Task prompt:
Pull out every line of the listing below that contains the string "perform". Treat letter case as significant.

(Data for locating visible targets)
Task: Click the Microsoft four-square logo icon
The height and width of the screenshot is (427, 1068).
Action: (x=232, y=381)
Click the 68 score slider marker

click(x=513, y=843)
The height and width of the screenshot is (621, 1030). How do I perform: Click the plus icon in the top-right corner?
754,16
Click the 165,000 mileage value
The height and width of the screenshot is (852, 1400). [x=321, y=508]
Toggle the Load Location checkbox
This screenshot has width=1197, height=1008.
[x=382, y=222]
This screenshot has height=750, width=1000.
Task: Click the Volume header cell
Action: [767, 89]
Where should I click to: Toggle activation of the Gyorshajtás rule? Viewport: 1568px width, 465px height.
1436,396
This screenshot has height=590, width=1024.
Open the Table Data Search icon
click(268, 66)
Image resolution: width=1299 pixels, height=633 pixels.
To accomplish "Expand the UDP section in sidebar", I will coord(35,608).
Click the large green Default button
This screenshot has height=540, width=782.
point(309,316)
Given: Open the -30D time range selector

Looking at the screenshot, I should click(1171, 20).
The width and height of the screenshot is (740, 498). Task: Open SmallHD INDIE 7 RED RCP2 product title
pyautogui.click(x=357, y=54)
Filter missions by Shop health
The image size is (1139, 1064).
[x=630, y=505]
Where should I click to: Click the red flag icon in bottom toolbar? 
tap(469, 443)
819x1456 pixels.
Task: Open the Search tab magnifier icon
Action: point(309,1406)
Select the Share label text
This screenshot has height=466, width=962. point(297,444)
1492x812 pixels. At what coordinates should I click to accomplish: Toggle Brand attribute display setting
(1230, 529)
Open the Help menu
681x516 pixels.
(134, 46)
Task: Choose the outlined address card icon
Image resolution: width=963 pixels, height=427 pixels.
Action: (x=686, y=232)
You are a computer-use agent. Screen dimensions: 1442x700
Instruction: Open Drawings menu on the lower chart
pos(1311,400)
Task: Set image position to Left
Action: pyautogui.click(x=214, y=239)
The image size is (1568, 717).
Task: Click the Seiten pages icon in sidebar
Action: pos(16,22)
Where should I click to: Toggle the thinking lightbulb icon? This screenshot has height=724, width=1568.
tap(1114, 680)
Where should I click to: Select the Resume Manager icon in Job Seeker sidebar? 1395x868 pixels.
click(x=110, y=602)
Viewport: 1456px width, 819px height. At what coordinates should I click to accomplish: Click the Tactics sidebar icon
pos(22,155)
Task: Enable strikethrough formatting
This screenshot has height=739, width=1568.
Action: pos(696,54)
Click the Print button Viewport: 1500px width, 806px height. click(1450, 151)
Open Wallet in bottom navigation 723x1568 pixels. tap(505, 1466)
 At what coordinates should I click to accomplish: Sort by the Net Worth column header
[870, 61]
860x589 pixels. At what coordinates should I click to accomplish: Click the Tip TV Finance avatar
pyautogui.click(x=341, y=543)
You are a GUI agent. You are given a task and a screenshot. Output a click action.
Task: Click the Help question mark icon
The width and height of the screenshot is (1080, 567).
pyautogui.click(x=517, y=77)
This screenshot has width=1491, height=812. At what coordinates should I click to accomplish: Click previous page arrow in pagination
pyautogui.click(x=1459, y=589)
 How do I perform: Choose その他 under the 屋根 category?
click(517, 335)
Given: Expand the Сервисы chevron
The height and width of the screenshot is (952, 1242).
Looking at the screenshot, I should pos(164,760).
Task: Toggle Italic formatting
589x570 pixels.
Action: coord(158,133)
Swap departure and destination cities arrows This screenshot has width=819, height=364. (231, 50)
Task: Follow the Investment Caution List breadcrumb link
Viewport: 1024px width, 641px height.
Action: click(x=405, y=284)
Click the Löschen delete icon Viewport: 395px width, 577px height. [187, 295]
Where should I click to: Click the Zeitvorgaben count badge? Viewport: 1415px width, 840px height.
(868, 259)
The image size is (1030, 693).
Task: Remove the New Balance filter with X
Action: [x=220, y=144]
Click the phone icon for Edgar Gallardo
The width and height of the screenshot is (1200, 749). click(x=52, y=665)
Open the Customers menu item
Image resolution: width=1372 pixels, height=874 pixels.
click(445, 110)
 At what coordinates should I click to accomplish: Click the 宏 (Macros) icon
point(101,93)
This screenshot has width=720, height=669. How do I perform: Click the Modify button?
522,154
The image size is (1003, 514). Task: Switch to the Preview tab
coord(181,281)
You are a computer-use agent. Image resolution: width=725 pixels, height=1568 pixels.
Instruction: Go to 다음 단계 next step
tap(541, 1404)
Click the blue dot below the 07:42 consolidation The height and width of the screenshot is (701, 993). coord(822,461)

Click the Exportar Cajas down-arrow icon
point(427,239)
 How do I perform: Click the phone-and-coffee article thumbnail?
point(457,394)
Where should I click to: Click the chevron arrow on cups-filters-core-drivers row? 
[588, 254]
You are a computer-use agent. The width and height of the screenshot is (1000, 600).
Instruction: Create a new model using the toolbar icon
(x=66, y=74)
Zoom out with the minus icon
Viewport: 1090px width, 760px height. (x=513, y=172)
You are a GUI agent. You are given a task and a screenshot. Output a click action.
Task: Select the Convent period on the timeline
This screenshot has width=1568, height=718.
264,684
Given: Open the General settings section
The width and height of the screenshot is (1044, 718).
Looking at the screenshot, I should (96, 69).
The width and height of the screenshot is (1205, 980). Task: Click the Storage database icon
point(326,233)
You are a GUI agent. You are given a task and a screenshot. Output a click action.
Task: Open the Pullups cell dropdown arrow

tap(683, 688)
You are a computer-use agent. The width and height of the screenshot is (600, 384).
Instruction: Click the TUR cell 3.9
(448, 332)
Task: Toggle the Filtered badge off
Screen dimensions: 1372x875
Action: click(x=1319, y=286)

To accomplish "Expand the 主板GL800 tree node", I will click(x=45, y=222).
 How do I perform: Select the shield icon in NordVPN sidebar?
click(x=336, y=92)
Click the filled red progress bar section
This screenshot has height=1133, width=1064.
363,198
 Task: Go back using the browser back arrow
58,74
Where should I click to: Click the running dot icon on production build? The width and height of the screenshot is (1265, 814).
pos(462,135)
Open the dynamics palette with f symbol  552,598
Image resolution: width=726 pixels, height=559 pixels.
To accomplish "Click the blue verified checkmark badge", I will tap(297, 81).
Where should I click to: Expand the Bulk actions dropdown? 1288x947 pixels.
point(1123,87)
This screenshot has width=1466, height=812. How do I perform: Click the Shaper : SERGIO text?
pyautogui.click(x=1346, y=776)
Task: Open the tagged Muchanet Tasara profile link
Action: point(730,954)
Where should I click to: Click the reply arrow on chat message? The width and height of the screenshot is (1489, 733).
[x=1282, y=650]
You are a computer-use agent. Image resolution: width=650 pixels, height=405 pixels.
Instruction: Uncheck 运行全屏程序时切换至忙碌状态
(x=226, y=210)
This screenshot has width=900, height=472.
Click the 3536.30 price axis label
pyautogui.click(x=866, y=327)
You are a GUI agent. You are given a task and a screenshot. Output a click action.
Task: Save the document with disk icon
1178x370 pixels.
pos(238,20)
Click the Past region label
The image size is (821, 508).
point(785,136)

Exercise solution:
The height and width of the screenshot is (621, 1030). How do I perform: Click the plus icon in the top-right corner?
 How do I perform: Choose その他 under the 屋根 category?
This screenshot has width=720, height=669. How do I perform: Click the Modify button?
 How do I perform: Click the phone-and-coffee article thumbnail?
 How do I perform: Select the shield icon in NordVPN sidebar?
This screenshot has width=1466, height=812. How do I perform: Click the Shaper : SERGIO text?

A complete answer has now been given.